There are many stories in the book, and I found these to be my favorite part. Shearouse, who has worked with dysfunctional teams for many years, has lots of real-life examples. I was a little confused when Shearouse described passive aggressive behavior as “like grits popping into a pan”. This was not clearer than Wikipedia.
5 Responses to Conflict
Chapter 5 is about the 5 ways to resolve conflict.
Avoiding
Accommodation
Directing
Compromising
Collaborating
It was helpful to realize that, while we may have our own preferences for conflict handling (mine being Run For The Hills), each response has its place.
Avoiding conflict is great when there is little to no problem. You can also use it when you know you won’t win, such as when your sponsor wants you implement a change you don’t like.
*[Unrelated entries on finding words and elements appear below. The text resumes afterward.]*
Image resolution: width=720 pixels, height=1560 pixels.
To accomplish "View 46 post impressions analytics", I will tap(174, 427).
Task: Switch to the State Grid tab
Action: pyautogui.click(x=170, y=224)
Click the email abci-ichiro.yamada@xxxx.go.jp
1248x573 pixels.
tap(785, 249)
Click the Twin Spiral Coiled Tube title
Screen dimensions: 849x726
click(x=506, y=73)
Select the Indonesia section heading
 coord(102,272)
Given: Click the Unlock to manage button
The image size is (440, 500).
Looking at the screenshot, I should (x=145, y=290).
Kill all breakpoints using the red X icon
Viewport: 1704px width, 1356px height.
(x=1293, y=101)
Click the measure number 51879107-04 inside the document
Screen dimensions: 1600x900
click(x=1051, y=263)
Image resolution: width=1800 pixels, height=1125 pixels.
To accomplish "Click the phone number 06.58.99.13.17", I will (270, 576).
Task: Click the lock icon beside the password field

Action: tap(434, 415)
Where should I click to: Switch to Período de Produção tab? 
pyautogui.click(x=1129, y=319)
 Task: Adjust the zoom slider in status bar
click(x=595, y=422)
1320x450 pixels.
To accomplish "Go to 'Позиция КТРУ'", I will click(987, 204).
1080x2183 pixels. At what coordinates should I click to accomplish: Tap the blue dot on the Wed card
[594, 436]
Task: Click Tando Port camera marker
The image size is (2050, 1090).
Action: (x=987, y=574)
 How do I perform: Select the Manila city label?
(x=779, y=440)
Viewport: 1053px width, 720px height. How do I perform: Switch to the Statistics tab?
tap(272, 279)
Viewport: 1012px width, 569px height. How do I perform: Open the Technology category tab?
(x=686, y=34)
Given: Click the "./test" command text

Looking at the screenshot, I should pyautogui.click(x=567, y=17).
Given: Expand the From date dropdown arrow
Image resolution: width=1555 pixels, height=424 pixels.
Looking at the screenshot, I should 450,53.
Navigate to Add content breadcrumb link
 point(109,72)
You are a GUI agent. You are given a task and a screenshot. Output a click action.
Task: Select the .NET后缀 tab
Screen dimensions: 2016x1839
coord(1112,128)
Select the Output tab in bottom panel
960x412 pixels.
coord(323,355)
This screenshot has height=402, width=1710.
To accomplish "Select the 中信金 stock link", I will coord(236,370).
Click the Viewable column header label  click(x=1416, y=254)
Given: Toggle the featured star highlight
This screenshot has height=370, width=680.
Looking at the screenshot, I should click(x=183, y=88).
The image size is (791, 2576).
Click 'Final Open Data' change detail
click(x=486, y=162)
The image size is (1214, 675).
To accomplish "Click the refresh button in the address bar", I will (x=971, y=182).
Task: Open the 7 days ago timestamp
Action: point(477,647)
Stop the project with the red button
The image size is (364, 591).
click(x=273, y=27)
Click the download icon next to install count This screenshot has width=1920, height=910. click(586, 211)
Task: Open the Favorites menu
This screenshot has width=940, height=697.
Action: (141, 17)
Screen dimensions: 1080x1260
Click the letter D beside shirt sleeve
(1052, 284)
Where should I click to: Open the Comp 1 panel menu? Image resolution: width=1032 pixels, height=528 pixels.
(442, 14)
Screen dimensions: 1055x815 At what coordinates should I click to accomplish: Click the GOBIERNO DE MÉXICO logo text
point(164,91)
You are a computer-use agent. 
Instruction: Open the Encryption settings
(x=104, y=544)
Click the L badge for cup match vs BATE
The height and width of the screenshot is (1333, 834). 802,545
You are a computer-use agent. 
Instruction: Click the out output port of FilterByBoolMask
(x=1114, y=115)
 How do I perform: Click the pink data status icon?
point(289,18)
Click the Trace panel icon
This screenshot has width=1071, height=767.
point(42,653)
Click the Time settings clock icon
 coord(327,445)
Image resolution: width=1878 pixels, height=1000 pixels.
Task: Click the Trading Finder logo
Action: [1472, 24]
You can save your energy for situations where resolving the conflict will bring you closer to a solution and stop banging your head against a brick wall.
Culture and its Role
The book makes it clear that assumptions are not the only thing that can lead to conflict. These assumptions can lead to conflict without even trying. For example, a project accountant may be too focused on details and not see the bigger picture. This assumption could change the way you interact with the accountant, and lead to conflict.
Shearouse explains that we are the products of our upbringings and society. Therefore, what we react to may be very different from what we were taught.